Disruptive brands identify a clear and easy-to-articulate unmet market need. They fill this need functionally, but more importantly, emotionally. Any 800-pound gorilla competitor can easily copy product features. Emotional fulfillment is difficult to replicate. Disruptive brands have similar characteristics:

  1. Authenticity: No fakes allowed. Principles without compromise. Often, the brand’s founders and core stewards are brand evangelists.  Take TOMS Shoes, founded by Blake Mycoskie. TOMS has given hundreds of thousands of shoes to those in need through its “One for One” program. Mycoskie began the program after seeing the hardships of barefoot children firsthand in Argentina.
  2. Innovation: Apple is the usual suspect. What about the unsexy vacuum cleaner? Desire is now a bold, sleek, yellow, sucking Dyson machine with Dual Cyclone™ Technology. Who cares what it means. Dyson continues to innovate with the Dyson Airblade in public restrooms and handheld vacuums.
  3. Status Appeal: Status brands appeal with story and life experience. Consumers return the favor by endorsing the brand. When a brand achieves this loyalty, the connection is a code that others share. For example, Van’s shoes enhances the young adult’s subculture street cred. A Black Dog logo on a bumper sticker for The Black Dog Tavern in Martha’s Vineyard creates old money and the New England-lifestyle associations.
  4. Accountability: Disruptive brands go to great lengths to do right by customers. I recently had a great experience with New Balance.
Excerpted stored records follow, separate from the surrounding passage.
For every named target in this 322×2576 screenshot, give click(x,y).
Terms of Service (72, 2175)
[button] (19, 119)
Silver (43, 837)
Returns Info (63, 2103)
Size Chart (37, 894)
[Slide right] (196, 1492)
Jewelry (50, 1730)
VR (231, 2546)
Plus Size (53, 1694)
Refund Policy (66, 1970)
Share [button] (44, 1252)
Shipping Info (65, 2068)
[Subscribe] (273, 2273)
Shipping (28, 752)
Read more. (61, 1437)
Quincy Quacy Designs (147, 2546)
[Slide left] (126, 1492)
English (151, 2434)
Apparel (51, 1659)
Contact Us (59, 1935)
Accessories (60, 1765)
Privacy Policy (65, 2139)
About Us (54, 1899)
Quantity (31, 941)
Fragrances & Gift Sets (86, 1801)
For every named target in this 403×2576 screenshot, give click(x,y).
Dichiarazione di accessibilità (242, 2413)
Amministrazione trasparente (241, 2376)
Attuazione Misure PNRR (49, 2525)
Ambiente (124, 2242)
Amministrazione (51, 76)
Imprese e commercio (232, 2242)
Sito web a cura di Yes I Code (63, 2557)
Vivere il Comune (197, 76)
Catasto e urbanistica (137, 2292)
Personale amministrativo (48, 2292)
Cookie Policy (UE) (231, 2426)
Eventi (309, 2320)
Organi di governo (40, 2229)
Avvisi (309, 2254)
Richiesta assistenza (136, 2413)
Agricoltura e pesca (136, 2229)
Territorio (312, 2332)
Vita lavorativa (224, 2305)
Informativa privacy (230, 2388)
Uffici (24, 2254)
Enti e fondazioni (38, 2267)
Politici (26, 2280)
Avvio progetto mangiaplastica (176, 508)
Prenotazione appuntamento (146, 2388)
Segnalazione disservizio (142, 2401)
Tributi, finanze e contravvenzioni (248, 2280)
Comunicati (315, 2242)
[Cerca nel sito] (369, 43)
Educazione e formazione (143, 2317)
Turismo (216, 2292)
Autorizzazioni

I ordered shoes for my kiddo. Unfortunately, they were too small. I dislike mail returns, so I stopped by the local New Balance store. Instead of usual retailer reluctance, this store accepted the return and outfitted my 10-year-old with a new pair. That, my fellow readers, is not just customer service. That’s disruptive accountability.
  5. Emotional Connection: Make ‘em laugh. Make ‘em cry. Brand campaigns that elicit an emotional response can leave an indelible impression. I’m pretty certain beer lovers weren’t lamenting the lack of choice in Mexican beer when Dos Equis reinvented their brand with the most interesting man in the world.  Humor, like Geico’s gecko, can make a complex subject easier to understand.
  6. Relevance: Evolve. Try something new. Make some noise. Traditional advertising works, but online content is key for brand relevance. Genuine, informative and entertaining content keeps you top of mind with your consumers. The more powerful the content, the more it gets shared and exposed to other potential customers and future fans.

There isn’t a category in the marketplace that isn’t susceptible to brand disruption. Be ready. Because if you aren’t disruptive, another brand in your category will be.